- Lowell Location within Vermont Lowell Location within the United States
- Coordinates: 44°47′43″N 72°26′41″W﻿ / ﻿44.79528°N 72.44472°W
- Country: United States
- State: Vermont
- County: Orleans
- Town: Lowell

Area
- • Total: 2.93 sq mi (7.60 km^{2})
- • Land: 2.93 sq mi (7.58 km^{2})
- • Water: 0.0039 sq mi (0.01 km^{2})
- Elevation: 935 ft (285 m)

Population (2020)
- • Total: 254
- Time zone: UTC-5 (Eastern (EST))
- • Summer (DST): UTC-4 (EDT)
- ZIP Code: 05847
- Area code: 802
- FIPS code: 50-40450
- GNIS feature ID: 2586642

= Lowell (CDP), Vermont =

Lowell is the primary village and a census-designated place (CDP) in the town of Lowell, Orleans County, Vermont, United States. As of the 2020 census, it had a population of 254, out of 887 in the entire town of Lowell.

==Geography==

The CDP is in western Orleans County, at the geographic center of the town.
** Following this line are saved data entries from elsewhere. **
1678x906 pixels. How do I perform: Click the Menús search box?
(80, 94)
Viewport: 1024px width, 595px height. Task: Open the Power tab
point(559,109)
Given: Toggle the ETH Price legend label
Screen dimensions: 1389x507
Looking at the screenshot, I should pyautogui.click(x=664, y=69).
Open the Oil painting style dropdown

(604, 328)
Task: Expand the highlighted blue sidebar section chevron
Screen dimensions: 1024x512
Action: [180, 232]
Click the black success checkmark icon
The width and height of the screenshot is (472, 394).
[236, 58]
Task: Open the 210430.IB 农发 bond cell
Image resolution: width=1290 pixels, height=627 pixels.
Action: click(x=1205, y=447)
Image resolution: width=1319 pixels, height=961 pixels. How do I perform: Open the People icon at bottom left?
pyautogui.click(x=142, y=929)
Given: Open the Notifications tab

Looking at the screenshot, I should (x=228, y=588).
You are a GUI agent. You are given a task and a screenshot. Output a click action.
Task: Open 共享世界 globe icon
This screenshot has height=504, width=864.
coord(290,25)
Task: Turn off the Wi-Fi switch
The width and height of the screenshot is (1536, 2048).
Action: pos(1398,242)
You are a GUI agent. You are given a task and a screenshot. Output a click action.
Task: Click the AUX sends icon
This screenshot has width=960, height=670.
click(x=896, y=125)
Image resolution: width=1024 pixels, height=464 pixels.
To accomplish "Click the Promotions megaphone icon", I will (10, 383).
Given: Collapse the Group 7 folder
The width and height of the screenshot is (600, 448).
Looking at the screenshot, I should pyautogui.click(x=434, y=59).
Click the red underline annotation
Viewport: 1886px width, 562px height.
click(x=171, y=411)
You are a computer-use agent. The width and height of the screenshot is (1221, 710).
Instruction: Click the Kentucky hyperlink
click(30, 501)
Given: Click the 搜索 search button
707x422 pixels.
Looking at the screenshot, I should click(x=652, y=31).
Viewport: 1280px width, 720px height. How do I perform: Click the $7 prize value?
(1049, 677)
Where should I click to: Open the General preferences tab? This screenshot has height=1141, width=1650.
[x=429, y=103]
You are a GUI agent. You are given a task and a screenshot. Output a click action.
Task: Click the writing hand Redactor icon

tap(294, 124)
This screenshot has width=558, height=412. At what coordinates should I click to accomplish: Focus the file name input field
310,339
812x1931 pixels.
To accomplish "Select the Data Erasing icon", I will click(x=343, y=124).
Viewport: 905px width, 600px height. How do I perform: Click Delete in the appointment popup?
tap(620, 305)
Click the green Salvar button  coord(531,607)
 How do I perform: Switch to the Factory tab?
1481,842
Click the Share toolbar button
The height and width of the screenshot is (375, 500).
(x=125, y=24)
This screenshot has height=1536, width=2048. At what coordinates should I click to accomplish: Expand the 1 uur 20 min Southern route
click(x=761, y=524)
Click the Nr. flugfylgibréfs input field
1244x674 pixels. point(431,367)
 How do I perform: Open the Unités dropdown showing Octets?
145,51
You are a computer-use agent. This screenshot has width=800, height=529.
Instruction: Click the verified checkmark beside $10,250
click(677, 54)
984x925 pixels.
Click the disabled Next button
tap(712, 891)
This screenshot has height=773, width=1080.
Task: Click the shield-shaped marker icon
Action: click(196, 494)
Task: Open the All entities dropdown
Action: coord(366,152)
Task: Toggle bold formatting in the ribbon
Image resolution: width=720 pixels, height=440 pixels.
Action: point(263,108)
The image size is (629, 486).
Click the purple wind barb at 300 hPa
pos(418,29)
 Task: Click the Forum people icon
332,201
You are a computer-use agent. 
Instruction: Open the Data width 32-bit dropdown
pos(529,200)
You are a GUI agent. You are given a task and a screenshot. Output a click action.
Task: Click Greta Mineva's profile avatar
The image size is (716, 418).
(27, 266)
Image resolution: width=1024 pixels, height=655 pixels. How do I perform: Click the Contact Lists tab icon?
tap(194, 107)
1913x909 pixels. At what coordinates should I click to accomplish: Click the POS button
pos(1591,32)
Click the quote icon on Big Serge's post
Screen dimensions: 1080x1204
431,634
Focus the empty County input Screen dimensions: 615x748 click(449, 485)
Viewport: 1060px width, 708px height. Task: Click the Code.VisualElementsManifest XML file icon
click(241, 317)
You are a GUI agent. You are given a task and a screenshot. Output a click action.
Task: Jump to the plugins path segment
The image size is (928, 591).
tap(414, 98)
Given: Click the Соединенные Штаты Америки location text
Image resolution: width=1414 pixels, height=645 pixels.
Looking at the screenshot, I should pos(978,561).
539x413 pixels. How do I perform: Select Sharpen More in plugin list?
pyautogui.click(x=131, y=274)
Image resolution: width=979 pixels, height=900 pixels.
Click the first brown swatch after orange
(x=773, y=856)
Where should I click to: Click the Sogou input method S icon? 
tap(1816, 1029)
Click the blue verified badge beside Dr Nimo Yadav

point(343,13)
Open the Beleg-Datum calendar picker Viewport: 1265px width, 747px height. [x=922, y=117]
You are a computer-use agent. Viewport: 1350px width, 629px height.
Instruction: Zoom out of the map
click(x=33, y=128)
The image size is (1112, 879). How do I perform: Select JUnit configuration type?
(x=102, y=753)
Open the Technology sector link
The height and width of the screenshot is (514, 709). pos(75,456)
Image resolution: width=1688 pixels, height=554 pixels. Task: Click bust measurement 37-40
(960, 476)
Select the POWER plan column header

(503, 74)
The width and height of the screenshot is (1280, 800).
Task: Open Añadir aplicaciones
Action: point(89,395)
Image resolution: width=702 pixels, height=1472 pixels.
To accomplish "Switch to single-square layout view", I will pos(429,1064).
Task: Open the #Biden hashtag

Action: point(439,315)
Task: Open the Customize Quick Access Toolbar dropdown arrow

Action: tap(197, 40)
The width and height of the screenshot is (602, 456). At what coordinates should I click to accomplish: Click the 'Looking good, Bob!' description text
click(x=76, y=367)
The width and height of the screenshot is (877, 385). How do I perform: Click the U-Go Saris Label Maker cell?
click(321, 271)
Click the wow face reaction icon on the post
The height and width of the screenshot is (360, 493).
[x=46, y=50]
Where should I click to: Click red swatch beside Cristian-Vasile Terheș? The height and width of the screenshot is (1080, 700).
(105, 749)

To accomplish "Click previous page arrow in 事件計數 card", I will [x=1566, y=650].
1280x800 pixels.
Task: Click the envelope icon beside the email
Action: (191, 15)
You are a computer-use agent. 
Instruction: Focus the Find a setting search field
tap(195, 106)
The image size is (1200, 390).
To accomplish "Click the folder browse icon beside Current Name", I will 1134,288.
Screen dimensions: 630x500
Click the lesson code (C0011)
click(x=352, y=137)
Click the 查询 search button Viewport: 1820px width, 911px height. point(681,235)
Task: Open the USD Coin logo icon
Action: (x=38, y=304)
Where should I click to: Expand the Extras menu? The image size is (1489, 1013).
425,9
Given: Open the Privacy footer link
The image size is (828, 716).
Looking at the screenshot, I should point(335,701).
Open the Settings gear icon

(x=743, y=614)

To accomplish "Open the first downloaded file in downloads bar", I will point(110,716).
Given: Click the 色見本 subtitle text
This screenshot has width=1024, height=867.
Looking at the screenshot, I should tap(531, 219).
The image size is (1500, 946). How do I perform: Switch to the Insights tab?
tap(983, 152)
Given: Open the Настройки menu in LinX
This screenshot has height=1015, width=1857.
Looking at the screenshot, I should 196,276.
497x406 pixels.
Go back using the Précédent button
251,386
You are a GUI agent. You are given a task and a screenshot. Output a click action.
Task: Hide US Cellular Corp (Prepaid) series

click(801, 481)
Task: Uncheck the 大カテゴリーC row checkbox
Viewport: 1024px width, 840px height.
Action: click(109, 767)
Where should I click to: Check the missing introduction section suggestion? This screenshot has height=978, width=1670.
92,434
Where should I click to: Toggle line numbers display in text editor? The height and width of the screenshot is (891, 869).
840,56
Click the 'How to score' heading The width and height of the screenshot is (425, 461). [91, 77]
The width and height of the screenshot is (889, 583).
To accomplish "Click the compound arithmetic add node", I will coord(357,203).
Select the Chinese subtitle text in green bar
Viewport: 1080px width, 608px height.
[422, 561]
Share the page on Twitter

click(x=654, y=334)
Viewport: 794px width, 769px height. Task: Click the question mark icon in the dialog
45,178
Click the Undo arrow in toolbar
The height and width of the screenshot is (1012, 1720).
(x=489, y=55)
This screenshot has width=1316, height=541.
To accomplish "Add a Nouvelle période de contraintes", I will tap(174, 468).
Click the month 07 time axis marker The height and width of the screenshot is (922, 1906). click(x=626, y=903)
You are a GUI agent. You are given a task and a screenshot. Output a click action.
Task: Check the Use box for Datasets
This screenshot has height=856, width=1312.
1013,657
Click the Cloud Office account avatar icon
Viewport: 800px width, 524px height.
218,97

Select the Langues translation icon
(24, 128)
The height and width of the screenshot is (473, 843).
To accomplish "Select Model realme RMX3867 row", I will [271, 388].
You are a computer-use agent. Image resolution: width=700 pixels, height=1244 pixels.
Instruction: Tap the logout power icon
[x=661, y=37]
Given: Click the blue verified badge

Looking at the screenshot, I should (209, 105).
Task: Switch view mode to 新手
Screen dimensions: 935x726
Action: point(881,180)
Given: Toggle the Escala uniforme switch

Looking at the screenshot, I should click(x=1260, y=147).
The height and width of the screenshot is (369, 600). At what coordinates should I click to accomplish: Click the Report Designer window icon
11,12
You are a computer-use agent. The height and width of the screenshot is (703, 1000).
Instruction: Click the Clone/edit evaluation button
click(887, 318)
It is in the valley of the East Branch of the Missisquoi River, which joins the Burgess Branch at the north end of the village to become the main stem of the Missisquoi, which flows north and then west to Lake Champlain.

Vermont Route 100 passes through the village center, leading north 8 mi to Troy village and southwest 19 mi to Hyde Park. Vermont Route 58 crosses Route 100 at the village center, leading east 9 mi to Irasburg and northwest over Hazens Notch 10 mi to Montgomery Center.